The HL7 Messaging package is where things got weird
VistA’s HL7 package pre-dates HL7 v2 spec cleanup by years in some
cases. The routines that parse and generate HL7 messages are doing
string slicing in MUMPS — $E(MSG,start,end) to extract segments,
_ to concatenate, piece functions to split on delimiters.
What I found there: edge cases in patient demographic segments that had
been handled with ; KLUDGE — MO WILL FIX LATER comments from people
who clearly never came back to fix them. I fixed some. I left notes for
the rest. This is how legacy code survives — not by being cleaned up,
but by accumulating increasingly informative comments around the
load-bearing kludges.
The GT.M DB connector work at AFAQ
After my VistA time at EHS, I moved to AFAQ where we were building an EHR/EMR suite partly on top of VA VistA components. The gap I hit immediately: GT.M had no modern database connector. No JDBC. No REST adapter. No way for a Java app or a web frontend to talk to it without dropping into raw MUMPS or using an ancient TCP-based RPC layer that dated from the ’90s.
So I built new connectors. The challenge is that GT.M’s native access
mechanism is either in-process MUMPS or its $gtm_dist C API — a C
library that lets you call GT.M routines and access globals from C. We
wrapped that in a JNI layer so the Spring Boot backend could call it
directly. It was not beautiful. The error handling across the JNI
boundary was a particularly creative experience. But it worked, and it
cut round-trip latency by enough that the EHR’s chart-load time went
from “embarrassing” to “acceptable.”
The deeper insight from that project: GT.M is fast because it is simple. Every abstraction layer you add on top of it — REST, JNI, TCP RPC — costs you some of that simplicity. The trick is to add exactly enough abstraction for the consuming system to talk to it, and no more.
What I took away
Writing production MUMPS in a national-scale healthcare system is not something I recommend as a career path. I also would not trade it.
Here is what it taught me that modern backend work doesn’t:
- Storage costs are always present; most languages just hide them.

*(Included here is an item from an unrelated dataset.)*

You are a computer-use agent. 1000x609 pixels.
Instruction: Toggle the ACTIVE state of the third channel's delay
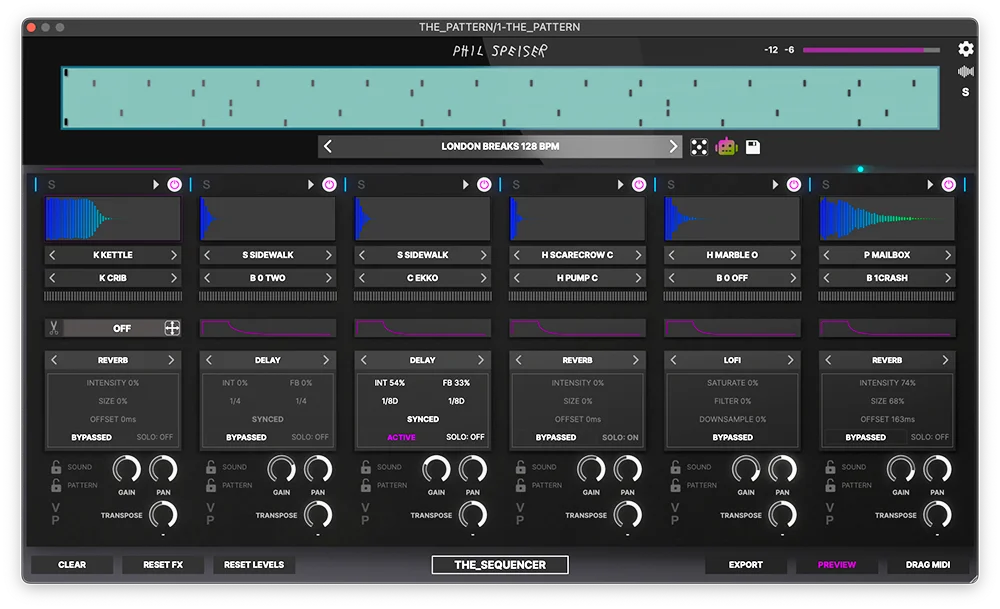(x=401, y=437)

In
MUMPS, every
S ^global(key)=valueis a storage operation. You never forget that writes cost something. In Java, you forget it constantly until your Hibernate session starts doing 400 queries per request. - Schema design is still design even when there’s no schema file. The hierarchy of your MUMPS global subscripts is your data model. Bad key choices cascade into bad access patterns that you can’t fix without rewriting everything that reads those globals.
- Crash safety matters more than you think. GT.M’s journaling means VistA installations run for years without data corruption events. My Postgres databases require careful transaction hygiene to achieve the same guarantee. The MUMPS model makes the safe path the default path.
I now write mostly Java and TypeScript. My databases are Postgres. My
runtimes have GCs. But when I review a schema design or argue about
transaction boundaries, some part of my brain is still in that GT.M
shell, staring at ^PSDRUG globals and thinking about what the reads
will look like at 3am during a dispensing surge.
That’s not nostalgia. That’s education.